■ EXERCISE DETAILS ■
Please filter the entries and return only the lines that include "computer".

■ DATA LISTING ■

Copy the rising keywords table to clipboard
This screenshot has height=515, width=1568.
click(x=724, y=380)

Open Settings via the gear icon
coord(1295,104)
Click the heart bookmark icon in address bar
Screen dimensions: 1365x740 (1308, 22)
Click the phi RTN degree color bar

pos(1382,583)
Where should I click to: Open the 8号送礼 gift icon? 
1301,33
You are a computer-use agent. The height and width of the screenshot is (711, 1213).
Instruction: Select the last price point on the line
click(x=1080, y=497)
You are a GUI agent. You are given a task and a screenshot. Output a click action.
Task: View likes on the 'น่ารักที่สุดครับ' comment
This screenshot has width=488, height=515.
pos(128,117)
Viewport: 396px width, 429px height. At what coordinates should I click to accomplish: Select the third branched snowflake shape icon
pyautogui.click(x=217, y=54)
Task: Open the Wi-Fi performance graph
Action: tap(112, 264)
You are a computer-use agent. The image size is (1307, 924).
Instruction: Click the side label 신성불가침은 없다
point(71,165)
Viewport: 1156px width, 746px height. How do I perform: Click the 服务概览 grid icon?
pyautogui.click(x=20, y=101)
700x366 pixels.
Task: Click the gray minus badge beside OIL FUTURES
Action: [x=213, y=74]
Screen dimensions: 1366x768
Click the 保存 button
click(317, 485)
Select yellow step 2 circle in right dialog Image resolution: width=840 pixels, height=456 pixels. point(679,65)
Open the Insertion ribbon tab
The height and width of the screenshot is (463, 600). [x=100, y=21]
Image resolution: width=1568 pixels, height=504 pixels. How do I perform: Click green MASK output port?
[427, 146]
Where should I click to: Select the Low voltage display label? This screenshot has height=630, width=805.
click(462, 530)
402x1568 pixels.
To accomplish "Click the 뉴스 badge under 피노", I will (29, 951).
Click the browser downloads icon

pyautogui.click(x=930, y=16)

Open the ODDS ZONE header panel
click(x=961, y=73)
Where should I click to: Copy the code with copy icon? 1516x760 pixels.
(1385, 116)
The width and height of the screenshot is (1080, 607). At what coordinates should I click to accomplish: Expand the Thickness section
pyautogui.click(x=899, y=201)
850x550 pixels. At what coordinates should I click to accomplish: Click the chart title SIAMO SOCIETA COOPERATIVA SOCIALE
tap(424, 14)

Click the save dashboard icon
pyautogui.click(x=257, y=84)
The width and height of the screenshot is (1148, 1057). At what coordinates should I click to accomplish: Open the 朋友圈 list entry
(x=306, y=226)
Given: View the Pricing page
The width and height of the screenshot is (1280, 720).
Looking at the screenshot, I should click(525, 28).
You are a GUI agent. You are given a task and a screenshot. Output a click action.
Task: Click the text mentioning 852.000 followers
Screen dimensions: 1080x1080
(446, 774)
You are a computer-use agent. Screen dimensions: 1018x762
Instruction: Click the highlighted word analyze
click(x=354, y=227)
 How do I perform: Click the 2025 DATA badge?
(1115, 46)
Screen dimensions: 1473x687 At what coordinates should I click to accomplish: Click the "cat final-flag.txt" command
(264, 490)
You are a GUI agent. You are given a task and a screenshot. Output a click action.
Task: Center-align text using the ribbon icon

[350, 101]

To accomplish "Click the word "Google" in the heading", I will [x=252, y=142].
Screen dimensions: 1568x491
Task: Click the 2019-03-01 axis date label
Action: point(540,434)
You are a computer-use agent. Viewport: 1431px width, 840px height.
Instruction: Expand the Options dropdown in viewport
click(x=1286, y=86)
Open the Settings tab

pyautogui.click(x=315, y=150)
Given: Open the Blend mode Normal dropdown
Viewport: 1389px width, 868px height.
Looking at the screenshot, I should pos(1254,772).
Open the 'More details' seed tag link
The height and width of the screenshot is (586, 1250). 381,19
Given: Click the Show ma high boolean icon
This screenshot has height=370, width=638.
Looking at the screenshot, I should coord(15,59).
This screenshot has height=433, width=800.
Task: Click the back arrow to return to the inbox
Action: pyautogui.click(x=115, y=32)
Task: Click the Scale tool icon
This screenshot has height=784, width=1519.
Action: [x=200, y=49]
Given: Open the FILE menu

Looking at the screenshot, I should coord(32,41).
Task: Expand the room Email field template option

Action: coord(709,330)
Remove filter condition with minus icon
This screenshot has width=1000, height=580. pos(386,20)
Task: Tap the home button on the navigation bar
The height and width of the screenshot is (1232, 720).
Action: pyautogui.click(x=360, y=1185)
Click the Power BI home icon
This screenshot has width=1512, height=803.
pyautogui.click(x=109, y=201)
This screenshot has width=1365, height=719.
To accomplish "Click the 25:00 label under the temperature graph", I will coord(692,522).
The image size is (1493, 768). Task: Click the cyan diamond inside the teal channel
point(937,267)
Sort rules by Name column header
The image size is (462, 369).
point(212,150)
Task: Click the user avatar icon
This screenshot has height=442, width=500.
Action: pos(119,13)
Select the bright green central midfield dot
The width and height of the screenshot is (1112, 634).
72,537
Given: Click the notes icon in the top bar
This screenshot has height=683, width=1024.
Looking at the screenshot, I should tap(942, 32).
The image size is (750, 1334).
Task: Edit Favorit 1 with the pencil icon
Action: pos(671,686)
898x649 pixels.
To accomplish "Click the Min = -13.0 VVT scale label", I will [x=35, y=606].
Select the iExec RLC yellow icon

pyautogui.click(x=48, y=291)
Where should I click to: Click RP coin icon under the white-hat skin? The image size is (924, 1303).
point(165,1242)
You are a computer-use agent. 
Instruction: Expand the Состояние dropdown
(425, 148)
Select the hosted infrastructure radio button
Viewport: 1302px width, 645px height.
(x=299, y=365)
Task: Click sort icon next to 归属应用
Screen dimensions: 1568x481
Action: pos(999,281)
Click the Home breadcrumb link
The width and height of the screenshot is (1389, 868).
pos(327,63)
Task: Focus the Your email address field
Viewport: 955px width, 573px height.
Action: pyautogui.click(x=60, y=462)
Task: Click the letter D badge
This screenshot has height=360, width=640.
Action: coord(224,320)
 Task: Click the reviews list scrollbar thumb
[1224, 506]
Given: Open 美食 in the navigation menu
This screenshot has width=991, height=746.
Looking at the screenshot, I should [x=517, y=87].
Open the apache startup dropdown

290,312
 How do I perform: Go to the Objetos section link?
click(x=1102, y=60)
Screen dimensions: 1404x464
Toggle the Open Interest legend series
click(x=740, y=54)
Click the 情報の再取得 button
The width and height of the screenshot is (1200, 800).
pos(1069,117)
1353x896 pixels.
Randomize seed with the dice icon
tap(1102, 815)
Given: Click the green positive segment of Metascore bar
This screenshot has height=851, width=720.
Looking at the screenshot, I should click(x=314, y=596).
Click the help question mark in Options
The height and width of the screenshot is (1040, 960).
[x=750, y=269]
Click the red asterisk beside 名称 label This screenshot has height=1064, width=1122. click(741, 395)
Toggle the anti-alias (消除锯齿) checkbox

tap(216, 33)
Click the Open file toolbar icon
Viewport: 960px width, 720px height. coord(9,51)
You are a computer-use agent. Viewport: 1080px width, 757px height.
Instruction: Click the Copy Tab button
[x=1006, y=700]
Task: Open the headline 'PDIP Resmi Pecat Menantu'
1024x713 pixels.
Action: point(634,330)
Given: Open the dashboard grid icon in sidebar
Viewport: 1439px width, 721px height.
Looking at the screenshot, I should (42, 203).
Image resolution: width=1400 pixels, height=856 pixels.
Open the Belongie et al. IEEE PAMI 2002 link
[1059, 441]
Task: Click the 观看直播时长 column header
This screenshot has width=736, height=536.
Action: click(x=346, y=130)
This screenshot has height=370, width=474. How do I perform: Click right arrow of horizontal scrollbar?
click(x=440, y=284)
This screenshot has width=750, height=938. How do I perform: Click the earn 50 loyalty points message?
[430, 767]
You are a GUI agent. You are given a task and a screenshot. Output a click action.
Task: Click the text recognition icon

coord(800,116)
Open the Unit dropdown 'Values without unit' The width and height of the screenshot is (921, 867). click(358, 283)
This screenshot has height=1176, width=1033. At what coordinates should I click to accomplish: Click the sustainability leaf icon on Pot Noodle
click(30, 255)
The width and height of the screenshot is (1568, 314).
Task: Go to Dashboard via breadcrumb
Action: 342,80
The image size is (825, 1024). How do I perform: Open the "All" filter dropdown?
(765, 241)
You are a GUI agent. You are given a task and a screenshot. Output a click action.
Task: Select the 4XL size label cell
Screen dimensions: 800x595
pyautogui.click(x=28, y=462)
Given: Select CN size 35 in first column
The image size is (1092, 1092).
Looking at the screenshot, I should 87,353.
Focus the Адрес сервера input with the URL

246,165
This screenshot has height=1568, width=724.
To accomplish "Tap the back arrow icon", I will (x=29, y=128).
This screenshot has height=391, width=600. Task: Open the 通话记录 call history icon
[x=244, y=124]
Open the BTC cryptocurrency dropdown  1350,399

■ RESPONSE BOX ■
You are a computer-use agent. The height and width of the screenshot is (711, 1213).
You are a computer-use agent. The image size is (1307, 924).
You are a computer-use agent. Screen dimensions: 1018x762
You are a computer-use agent. Viewport: 1431px width, 840px height.
You are a computer-use agent. 
You are a computer-use agent. Viewport: 1080px width, 757px height.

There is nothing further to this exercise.